Mom had a nasty fall in her home two weeks ago today. She's on the mend, with a couple of side tracks due to meds and such. I talked to her today and she sounded so much better my heart was warmed. She's turned a corner for the better. Please keep her in your thoughts and prayer, will you? After all she's going to be 94 on the 29th of this month!
We chat just about every morning and catch up on what we've been working on, genealogy-wise. She hasn't spent time at the computer because of the injury to her back and the added strain of sitting. But she'll be back soon.
Meanwhile the wind has gone out of my "ancestor search" sails. I left off sorting out the Wooden/Wooten, Waggoner, Yeast/Yost mess up in Grantsville, Maryland. Sarah Wooden/Wooten is my 3rd GGM and Mom's 2nd GGM. Her daughter, Sarah Waggoner might have been illegitimate but I'm not so sure. Seems that Sarah Wooden might or might not have married a Mr. Waggoner but Mom hasn't found record of that marriage. She did go on to marry Peter Yeast, a very prosperous innkeeper. Together they had six children: William, John, Alfred, F. F., Elizabeth, and James, as listed on the 1850 US Census.
So the two Sarahs, mother and daughter, are confusing enough to me. Add on two surnames that sound similar - Wooden and Waggoner (if that's how they were spelled at various times) - and it's all a muddle for me. Mom has it sorted but it falls out of my head whenever I think about it such that I have to resort to notes. See why I'm bummed out that Mom is under the weather... she keeps me organized and on the right track!
I have a copy of a letter from mother Sarah to daughter Sarah written March 5, 1869 which I'll transcribe here later. Mom has the original and I copied it last time I was visiting her. It's a lovely old thing and a tender picture of a family. In it mother Sarah asks daughter Sarah when she's coming for a visit. They only lived about 12 miles apart, mother in Grantsville, Maryland and daughter in Frostburg where, incidentally, Mom lives. Today it's a short drive but then the roads were difficult and prone to washing out. See photos below for a picture of how the road looked about 40 years later. (For more pictures of the National Road see the album via the tab at the top of this page.)
The most charming part of the letter to me is mother Sarah recapping the comings and goings of Sarah daughter's step-brothers and sisters, where they are living and what they are doing. It is difficult to read in some sections. And there is mention of Major and Sergeant. Don't know who they are and now in rereading the letter they might just be horses;)

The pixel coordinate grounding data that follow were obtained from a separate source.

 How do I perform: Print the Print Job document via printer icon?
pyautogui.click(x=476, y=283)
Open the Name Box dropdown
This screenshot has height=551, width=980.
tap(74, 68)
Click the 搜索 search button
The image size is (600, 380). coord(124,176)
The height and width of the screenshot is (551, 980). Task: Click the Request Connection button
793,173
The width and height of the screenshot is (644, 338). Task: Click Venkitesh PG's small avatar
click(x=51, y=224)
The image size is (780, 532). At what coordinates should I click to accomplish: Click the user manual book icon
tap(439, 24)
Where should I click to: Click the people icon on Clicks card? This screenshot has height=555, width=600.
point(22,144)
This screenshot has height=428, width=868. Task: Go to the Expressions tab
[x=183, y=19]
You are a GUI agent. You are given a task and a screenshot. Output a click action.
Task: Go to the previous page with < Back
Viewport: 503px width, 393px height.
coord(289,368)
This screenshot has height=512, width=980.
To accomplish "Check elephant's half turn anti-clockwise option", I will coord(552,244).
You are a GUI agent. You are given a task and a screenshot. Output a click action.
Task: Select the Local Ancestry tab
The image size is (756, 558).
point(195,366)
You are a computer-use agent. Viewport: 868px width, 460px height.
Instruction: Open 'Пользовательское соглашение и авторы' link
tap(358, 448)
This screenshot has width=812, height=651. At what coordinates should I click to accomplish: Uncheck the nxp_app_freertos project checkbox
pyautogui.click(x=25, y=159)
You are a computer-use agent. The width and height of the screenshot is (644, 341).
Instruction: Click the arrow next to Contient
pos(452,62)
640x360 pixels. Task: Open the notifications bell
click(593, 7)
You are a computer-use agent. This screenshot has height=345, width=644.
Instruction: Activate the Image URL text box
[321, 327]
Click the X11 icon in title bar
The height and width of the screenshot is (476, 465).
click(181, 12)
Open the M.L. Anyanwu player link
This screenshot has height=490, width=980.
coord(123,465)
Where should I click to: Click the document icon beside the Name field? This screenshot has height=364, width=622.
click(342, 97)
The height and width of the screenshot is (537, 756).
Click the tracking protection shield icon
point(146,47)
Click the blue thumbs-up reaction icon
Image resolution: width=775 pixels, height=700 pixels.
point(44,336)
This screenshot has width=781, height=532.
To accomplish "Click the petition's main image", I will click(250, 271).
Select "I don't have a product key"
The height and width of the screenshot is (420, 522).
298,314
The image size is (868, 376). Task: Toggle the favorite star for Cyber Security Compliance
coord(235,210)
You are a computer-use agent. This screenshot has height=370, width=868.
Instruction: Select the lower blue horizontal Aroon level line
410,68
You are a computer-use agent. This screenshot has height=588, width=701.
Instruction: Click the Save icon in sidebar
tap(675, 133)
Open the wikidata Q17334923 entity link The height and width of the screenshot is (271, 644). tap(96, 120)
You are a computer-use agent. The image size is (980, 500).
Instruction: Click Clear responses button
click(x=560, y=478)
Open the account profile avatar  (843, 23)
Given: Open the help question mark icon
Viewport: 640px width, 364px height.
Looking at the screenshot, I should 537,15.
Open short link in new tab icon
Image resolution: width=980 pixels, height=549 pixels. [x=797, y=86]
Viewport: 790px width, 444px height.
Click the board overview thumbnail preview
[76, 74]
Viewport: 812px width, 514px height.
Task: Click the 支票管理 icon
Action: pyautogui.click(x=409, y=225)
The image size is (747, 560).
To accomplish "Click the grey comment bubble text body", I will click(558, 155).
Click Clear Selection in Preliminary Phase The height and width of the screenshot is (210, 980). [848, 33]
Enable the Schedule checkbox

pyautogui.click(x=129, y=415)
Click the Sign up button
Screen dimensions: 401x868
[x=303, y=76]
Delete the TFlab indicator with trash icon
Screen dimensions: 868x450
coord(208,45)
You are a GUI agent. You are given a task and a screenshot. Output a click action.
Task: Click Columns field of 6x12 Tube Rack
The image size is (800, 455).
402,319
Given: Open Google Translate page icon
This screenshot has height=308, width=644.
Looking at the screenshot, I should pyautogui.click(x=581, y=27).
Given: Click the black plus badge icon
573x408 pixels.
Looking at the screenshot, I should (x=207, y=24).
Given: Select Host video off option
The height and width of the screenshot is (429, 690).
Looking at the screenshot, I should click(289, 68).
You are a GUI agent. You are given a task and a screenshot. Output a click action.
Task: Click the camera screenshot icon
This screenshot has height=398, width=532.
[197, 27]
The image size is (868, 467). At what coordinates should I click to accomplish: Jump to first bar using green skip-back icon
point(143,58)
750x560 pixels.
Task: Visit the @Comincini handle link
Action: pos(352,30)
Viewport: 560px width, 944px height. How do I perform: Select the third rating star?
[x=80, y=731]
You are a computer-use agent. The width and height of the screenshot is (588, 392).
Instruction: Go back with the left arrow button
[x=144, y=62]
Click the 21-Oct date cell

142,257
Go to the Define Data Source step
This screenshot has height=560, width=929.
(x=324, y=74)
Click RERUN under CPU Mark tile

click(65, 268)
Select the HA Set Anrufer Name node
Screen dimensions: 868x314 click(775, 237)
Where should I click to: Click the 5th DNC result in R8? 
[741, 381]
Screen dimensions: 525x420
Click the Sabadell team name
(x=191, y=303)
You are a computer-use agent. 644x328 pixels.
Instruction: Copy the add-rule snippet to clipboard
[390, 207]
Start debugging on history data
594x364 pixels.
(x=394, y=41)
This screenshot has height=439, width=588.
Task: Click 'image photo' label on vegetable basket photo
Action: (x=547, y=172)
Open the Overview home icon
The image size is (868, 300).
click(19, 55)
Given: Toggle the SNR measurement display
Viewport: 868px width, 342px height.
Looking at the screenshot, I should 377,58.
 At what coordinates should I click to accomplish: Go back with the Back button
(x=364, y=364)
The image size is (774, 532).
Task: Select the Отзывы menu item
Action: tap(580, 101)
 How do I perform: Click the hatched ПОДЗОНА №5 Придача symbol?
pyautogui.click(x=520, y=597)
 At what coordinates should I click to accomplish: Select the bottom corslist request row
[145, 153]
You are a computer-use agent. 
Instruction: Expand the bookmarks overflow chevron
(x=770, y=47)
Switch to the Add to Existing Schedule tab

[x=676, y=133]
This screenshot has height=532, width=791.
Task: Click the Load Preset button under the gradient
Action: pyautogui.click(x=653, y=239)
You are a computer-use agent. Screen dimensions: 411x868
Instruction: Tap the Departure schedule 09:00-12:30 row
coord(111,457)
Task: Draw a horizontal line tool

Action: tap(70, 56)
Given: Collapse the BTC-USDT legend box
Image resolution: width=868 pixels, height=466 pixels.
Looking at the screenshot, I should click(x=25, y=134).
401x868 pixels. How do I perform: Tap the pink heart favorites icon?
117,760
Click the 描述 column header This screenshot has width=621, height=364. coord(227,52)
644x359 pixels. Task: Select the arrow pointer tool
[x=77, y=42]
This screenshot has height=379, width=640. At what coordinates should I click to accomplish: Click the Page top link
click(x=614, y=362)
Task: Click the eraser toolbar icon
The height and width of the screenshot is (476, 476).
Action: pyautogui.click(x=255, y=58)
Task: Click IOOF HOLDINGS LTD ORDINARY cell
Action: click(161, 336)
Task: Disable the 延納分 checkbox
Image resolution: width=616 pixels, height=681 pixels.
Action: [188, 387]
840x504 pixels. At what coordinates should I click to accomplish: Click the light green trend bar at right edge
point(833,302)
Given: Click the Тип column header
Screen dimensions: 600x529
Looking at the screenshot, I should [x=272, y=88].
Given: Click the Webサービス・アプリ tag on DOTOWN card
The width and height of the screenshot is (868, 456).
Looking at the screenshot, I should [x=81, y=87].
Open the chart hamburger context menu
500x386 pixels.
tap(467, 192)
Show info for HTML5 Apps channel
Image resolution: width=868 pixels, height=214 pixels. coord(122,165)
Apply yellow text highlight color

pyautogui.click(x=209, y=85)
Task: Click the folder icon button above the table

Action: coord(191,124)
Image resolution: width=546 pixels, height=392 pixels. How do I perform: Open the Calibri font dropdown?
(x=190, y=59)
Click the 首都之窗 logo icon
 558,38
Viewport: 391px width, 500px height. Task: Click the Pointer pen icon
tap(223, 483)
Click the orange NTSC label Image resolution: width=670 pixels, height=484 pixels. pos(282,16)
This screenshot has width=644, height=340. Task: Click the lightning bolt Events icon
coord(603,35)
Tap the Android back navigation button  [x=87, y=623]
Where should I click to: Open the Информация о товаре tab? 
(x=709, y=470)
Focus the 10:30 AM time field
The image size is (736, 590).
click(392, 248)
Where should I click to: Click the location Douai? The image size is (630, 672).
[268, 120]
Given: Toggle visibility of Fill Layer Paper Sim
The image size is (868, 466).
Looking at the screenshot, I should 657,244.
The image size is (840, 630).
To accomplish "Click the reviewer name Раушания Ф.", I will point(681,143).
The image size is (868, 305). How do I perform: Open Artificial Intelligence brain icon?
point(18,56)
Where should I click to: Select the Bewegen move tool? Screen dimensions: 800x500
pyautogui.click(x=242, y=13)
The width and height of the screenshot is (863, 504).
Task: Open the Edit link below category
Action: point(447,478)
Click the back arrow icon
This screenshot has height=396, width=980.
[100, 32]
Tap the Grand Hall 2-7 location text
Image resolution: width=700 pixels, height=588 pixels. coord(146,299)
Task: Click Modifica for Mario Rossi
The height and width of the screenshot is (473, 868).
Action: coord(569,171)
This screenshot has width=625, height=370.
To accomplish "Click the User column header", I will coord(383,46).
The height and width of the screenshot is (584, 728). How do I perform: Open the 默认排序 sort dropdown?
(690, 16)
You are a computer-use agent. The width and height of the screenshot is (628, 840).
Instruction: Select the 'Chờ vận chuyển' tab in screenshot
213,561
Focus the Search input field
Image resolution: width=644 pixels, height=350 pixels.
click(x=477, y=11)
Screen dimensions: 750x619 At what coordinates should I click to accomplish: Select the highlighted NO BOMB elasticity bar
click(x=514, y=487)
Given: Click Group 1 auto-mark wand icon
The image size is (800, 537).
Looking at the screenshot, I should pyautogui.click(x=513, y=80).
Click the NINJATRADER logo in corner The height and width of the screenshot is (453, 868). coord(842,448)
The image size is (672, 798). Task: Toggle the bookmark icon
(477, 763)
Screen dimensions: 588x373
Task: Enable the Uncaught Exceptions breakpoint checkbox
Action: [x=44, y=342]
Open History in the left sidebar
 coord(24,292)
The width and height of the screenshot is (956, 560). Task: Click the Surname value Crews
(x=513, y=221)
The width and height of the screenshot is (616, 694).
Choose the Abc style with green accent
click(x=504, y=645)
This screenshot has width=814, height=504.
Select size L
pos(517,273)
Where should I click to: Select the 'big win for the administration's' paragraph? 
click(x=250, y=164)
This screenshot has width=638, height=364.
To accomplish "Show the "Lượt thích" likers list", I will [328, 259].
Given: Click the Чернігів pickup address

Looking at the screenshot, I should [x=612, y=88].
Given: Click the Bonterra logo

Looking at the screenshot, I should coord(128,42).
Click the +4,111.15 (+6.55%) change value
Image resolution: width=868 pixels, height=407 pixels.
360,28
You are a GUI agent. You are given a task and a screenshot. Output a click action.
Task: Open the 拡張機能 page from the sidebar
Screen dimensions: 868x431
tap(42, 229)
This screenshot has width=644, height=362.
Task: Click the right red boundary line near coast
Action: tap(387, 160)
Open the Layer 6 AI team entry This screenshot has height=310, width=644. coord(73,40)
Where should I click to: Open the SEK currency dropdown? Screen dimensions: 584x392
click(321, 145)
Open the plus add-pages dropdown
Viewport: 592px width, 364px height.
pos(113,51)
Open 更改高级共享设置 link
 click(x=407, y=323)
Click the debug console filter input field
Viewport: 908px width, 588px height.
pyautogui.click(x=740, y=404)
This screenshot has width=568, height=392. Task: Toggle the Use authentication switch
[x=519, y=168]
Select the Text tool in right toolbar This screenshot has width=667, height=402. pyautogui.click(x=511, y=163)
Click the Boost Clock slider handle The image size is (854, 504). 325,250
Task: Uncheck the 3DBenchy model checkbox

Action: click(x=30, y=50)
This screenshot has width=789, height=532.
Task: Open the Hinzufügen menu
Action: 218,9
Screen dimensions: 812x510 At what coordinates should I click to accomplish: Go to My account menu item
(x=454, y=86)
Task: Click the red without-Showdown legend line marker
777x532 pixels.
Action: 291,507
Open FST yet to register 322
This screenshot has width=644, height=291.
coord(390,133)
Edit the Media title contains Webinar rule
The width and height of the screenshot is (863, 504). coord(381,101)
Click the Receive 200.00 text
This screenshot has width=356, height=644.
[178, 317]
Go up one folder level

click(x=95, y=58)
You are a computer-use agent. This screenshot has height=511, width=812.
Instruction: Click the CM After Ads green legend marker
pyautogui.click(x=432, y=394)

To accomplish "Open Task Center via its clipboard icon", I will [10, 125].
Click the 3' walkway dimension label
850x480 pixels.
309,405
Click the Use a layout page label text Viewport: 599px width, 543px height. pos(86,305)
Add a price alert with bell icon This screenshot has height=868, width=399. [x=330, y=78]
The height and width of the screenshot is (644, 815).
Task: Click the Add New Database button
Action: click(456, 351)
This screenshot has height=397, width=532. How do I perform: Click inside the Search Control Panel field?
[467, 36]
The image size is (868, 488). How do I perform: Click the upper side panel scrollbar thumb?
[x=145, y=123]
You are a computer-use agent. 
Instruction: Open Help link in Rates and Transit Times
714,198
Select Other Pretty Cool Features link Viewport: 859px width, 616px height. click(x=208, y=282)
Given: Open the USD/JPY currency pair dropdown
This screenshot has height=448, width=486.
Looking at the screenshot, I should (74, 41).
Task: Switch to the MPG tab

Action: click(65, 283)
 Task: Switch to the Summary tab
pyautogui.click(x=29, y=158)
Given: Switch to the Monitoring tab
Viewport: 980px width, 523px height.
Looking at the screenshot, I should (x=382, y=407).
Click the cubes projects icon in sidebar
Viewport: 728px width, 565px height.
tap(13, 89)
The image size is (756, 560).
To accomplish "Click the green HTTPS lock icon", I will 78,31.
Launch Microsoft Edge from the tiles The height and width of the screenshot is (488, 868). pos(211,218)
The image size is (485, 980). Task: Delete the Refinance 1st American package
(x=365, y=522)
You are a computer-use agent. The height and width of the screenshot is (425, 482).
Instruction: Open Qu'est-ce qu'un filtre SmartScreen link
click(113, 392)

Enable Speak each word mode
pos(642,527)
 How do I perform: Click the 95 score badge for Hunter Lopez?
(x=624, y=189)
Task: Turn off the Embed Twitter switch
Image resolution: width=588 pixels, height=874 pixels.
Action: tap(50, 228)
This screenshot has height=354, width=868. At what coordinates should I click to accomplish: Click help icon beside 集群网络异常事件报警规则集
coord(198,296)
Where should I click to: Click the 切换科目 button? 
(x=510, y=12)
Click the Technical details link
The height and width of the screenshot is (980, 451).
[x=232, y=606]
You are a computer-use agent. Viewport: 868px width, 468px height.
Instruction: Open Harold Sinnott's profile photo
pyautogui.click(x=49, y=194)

I got curious about the Yeast brothers especially as this letter was written not too long after the Civil War. As best I can tell, William and James both served in the Union Army and survived. James was a private in the Second Potomac Home Brigade. I still don't have William's records sorted out properly but it looks to me as though he might have served in the 6th Calvary in West Virginia. Possible as West Virginia was "just over the hill", as Mom would say:) If so he was a POW at Andersonville... but I could be very wrong.
I did use the new search function at Fold3... and I love it! If I dreamed of the near-perfect search function, this would be it. I just searched on Union Army and Yeast and there all of the Yeasts were! Coulnd't be simpler.
So please wish Mom a hearty "get well soon"... and beg her to come back and keep me organized!